Writer Profile

Toshihiro Nakayama
Faculty of Policy Management Professor
Toshihiro Nakayama
Faculty of Policy Management Professor
2020/10/20
Confrontation between the United States and China is intensifying. It now seems to have moved beyond conflict over individual issues and reached a point where negotiation is no longer possible. The excitement surrounding the "G2" theory in the late 2000s feels like a distant lie. G2 referred to a stance where the U.S. and China would cooperate to solve the problems facing the world. Although the United States never formally adopted the term G2, the Obama administration was seen as steering significantly in 그 direction. G2 was one of the major catalysts for pulling the United States, which had been pinned down by the War on Terror, back toward international cooperation and resetting its course.
However, even the Obama administration was forced to realize the reality that U.S.-China cooperation was not as easy as it sounded. The "G2 euphoria" at the start of the administration cooled quite early on, and the administration began to roll out an Asia-Pacific policy that contained a tough China policy within it. Yet, at this stage, they had not completely abandoned a certain kind of expectation toward China.
That expectation was that, while it might take time, China would eventually come over to "our side." In a sense, it was a desire close to an illusion that the United States had long held regarding China. The unilateral American expectation that China would eventually become like the United States had been betrayed once before. That was when China fell into the hands of the Communist Party in 1949, which triggered a search for the culprit within the U.S. to determine "who lost China." This is also said to have triggered the Red Scare of the 1950s.
Since Deng Xiaoping's reform and opening-up policy, the United States inflated this expectation once again. The U.S. was likely not the only one to hold such expectations for China. However, I feel these expectations were particularly strong in the United States. Following the end of the Cold War and amidst the trend of the "globalization" of liberal democracy, China was seen as walking toward "this side," albeit with difficulty. Despite the setback of the Tiananmen Square protests, economic growth of an unprecedented scale and speed created a substantial middle class in China, and it was thought that they would become the center of a rising momentum for gradual change.
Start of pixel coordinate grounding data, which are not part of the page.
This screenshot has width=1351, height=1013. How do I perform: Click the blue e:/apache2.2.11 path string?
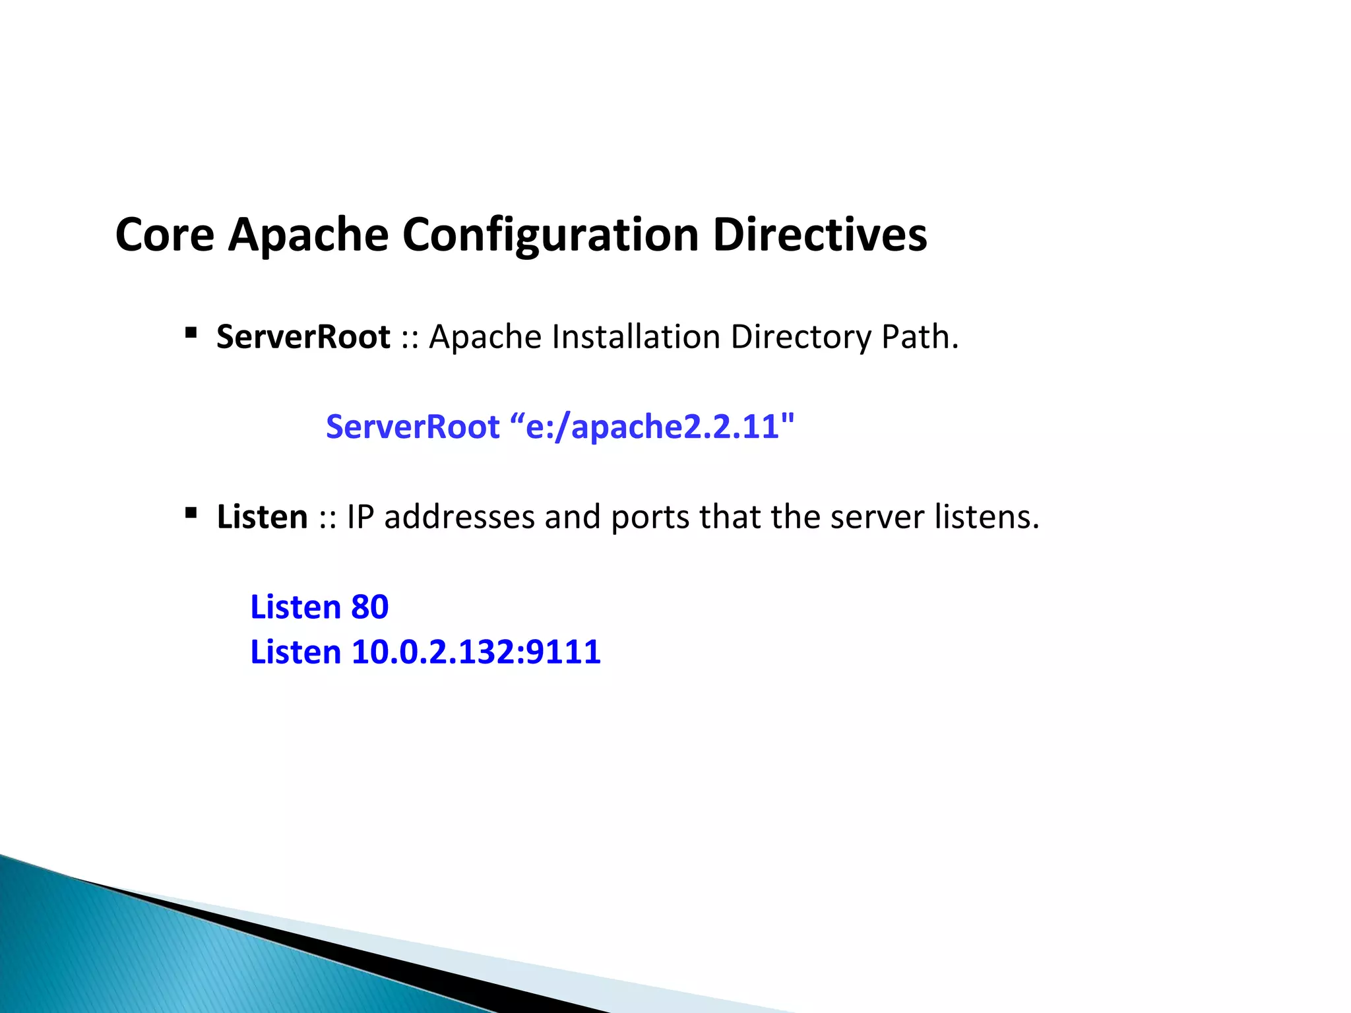coord(653,427)
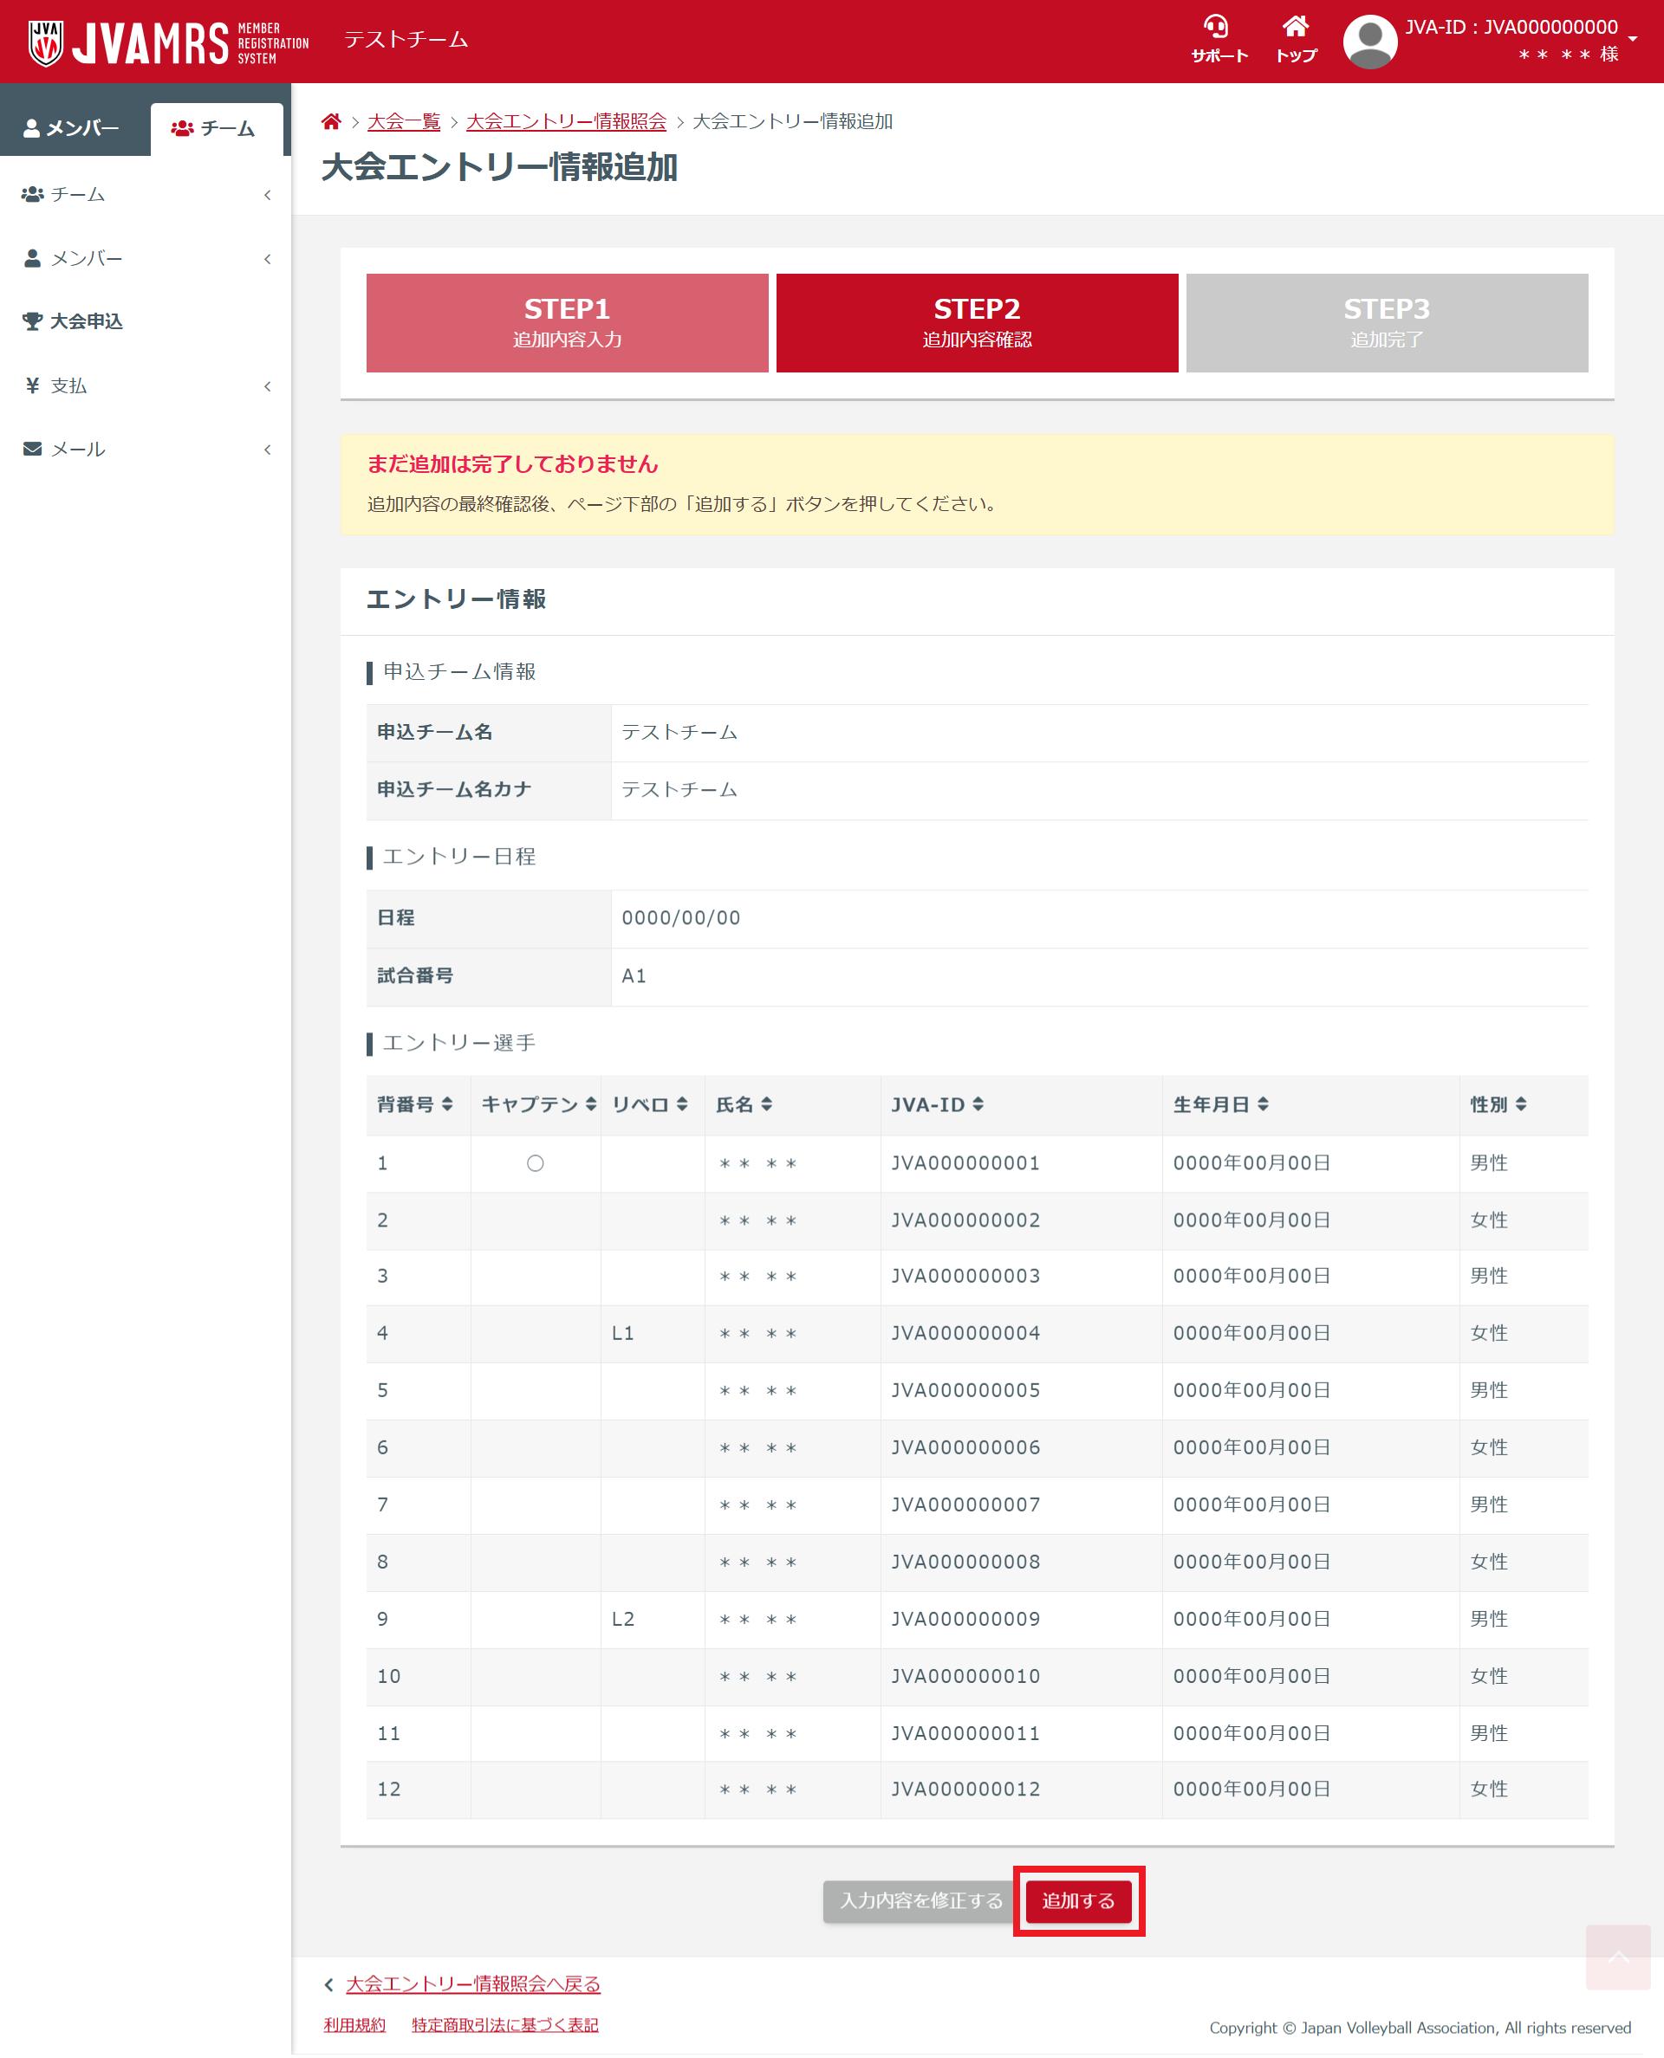Open 大会エントリー情報照会へ戻る link
Image resolution: width=1664 pixels, height=2058 pixels.
[x=473, y=1983]
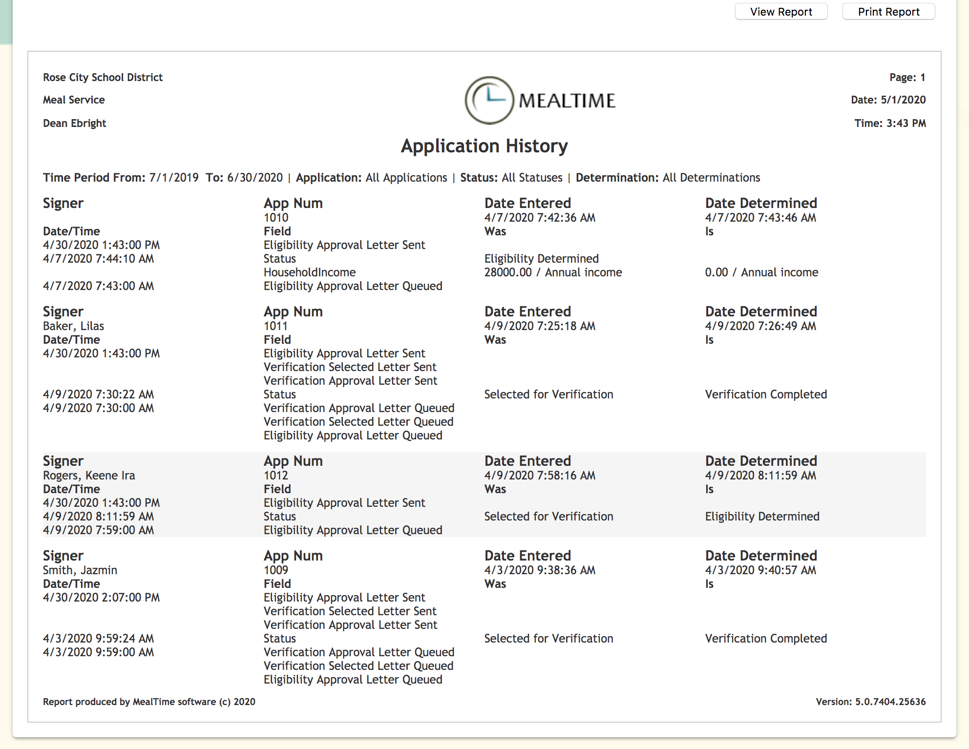This screenshot has height=749, width=969.
Task: Click the report footer MealTime software text
Action: point(149,702)
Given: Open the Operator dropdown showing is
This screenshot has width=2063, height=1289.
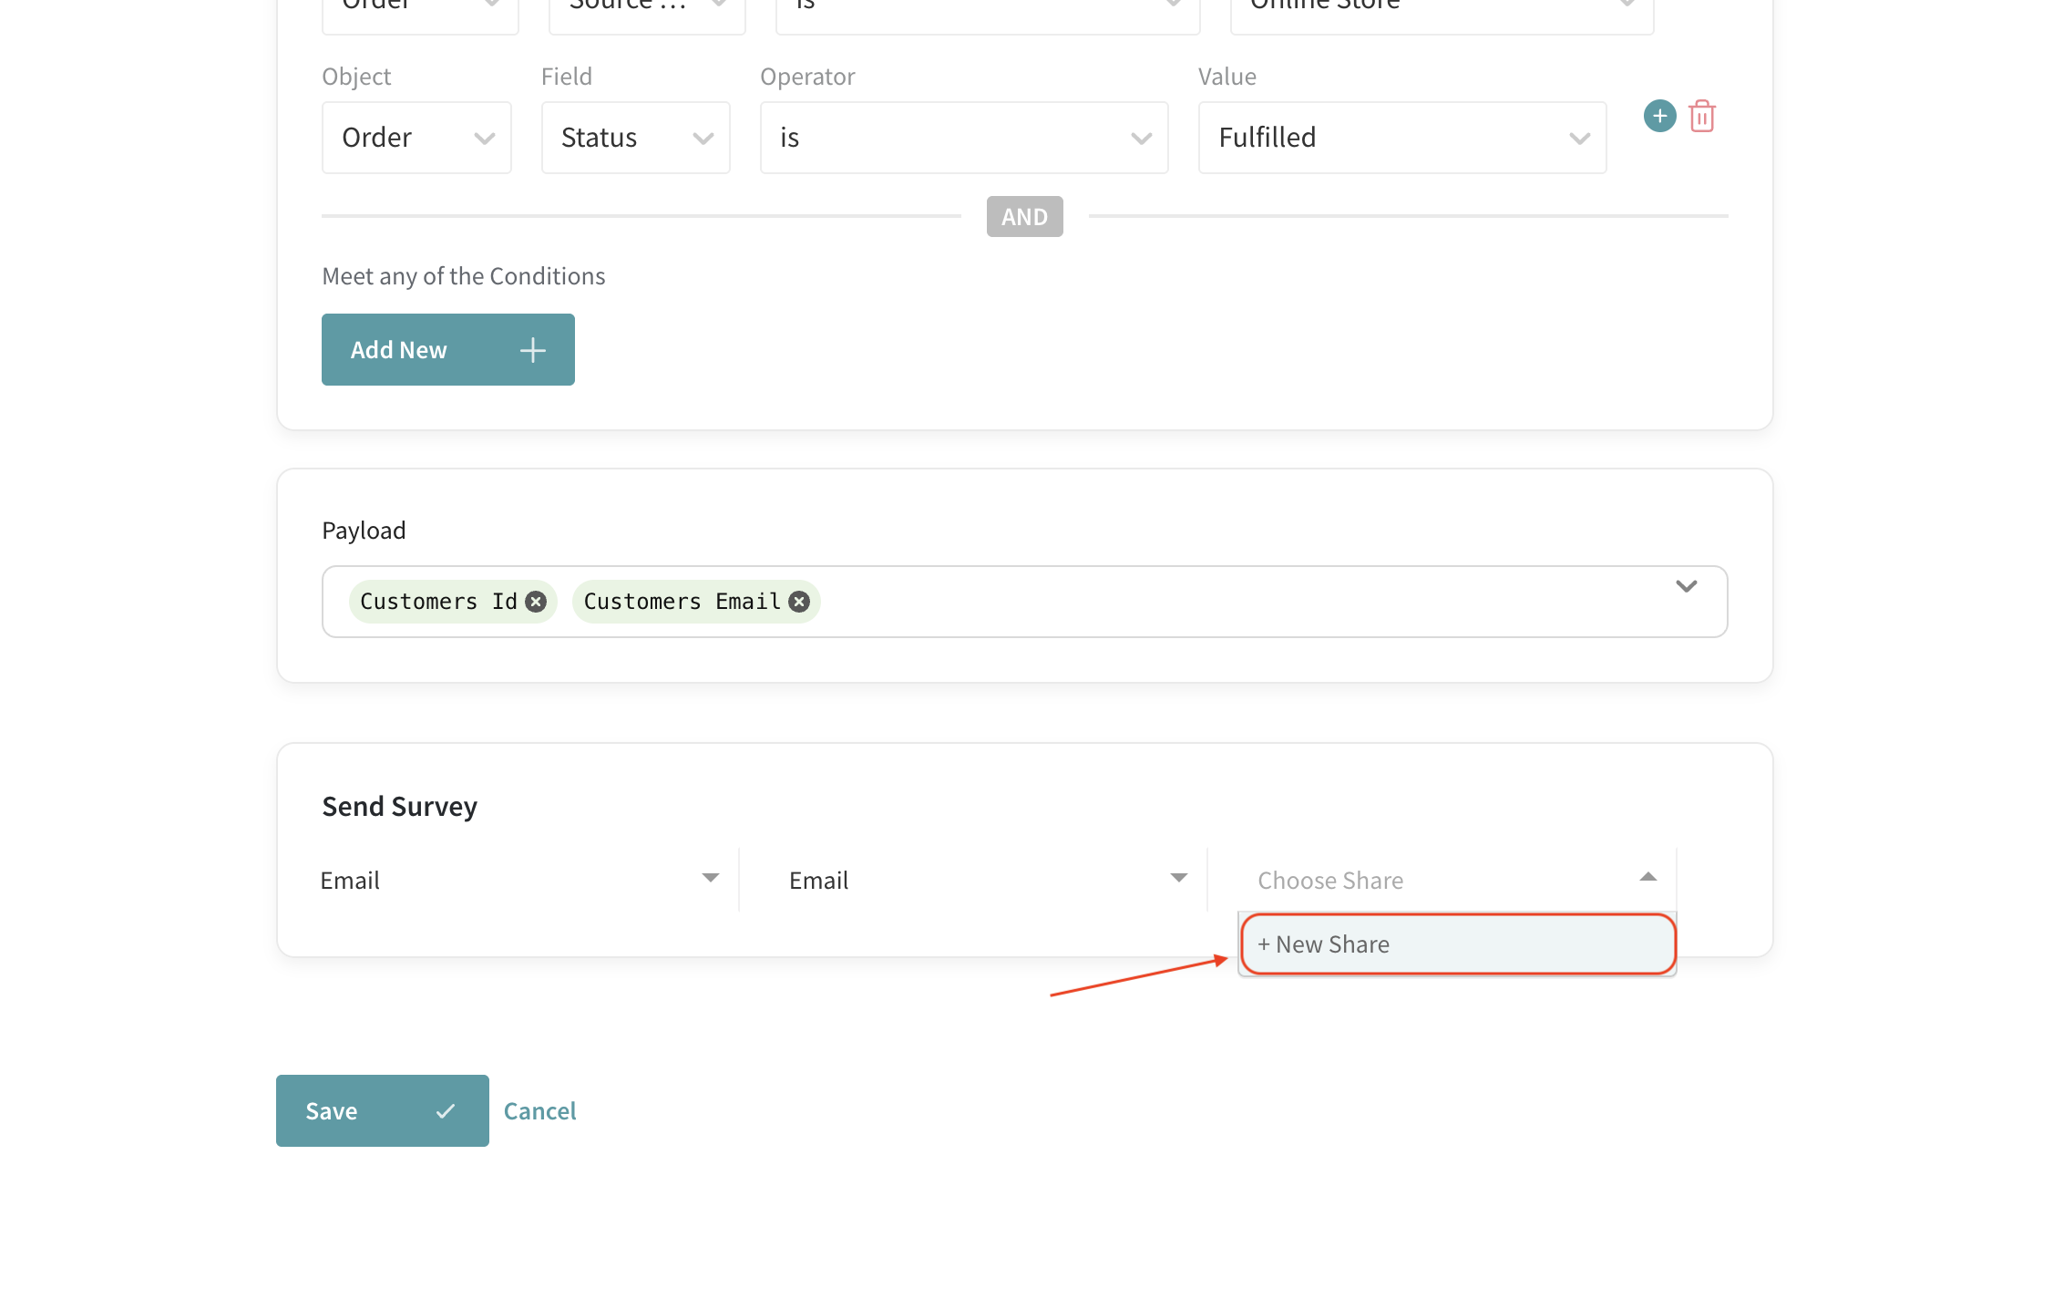Looking at the screenshot, I should click(963, 138).
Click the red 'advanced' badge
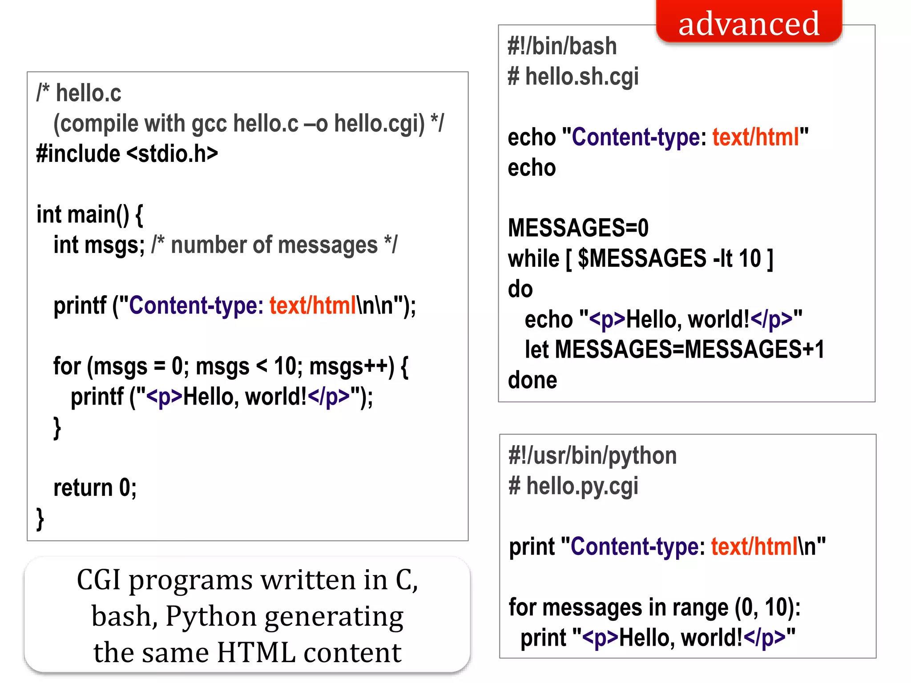The height and width of the screenshot is (683, 911). 749,23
However, such optimistic expectations no longer exist in the United States today. This shift likely occurred around the mid-2010s. It wasn't that a single decisive event occurred. Rather, a series of actions by China accumulated, leading to a collectively shared awareness on the American side that a pre-established harmony of optimism regarding U.S.-China relations could no longer hold. In that sense, even if a Clinton administration had been born in 2017, it is unlikely that traditional engagement policies would have remained the mainstream.
The Trump administration, which took office amid this rising distrust of China, raised the severity of U.S.-China relations by one or even two levels. First, in several strategic documents, it acknowledged that U.S.-China relations were in a state of "great power competition" and designated China as a "revisionist power." "Revisionism" is a very strong term, implying a desire to change the "status quo" even by resorting to the use of force. Furthermore, while China was not labeled an "enemy" of the U.S., it was designated an "adversary" in the competition for hegemony.
Harsh statements from the administration continued thereafter. Vice President Pence's October 2018 public speaking at the Hudson Institute (Research Centers and Institutes) confirmed that the U.S.-China adversarial relationship was reaching a point of no return and that the U.S. had no intention of backing down. Furthermore, between June and July of this year, four high-ranking government officials gave public speaking engagements that clearly laid out a confrontational stance toward China. National Security Advisor O'Brien, who kicked off the series, stated flatly that while the West had tried to believe the Chinese Communist Party was communist in name only, it must be recognized as an unmistakable communist party—a totalitarian party inheriting the ideologies of Lenin, Stalin, and Mao Zedong.
Secretary of State Pompeo, who concluded the series of public speaking, stated clearly that if we want the 21st century to be a "century of freedom" rather than a "Chinese century," we must not continue "blind engagement" and must not return to it. Secretary Pompeo carefully chose the location for this public speaking. It was the "Richard Nixon Presidential Library and Museum," which commemorates the president who launched the U.S. policy of engagement with China.
When the G2 theory was proposed in the United States, Japan issued warnings to the U.S. that China was not such an easy partner. For Japan, there is a sense that it is just right if the United States is slightly tougher on China than Japan is. The results of the November presidential election will play a role, but if the United States switches to a full-scale hardline stance against China, we will no longer be able to afford such a relaxed perspective.
*Affiliations and titles are as of the time this magazine was published.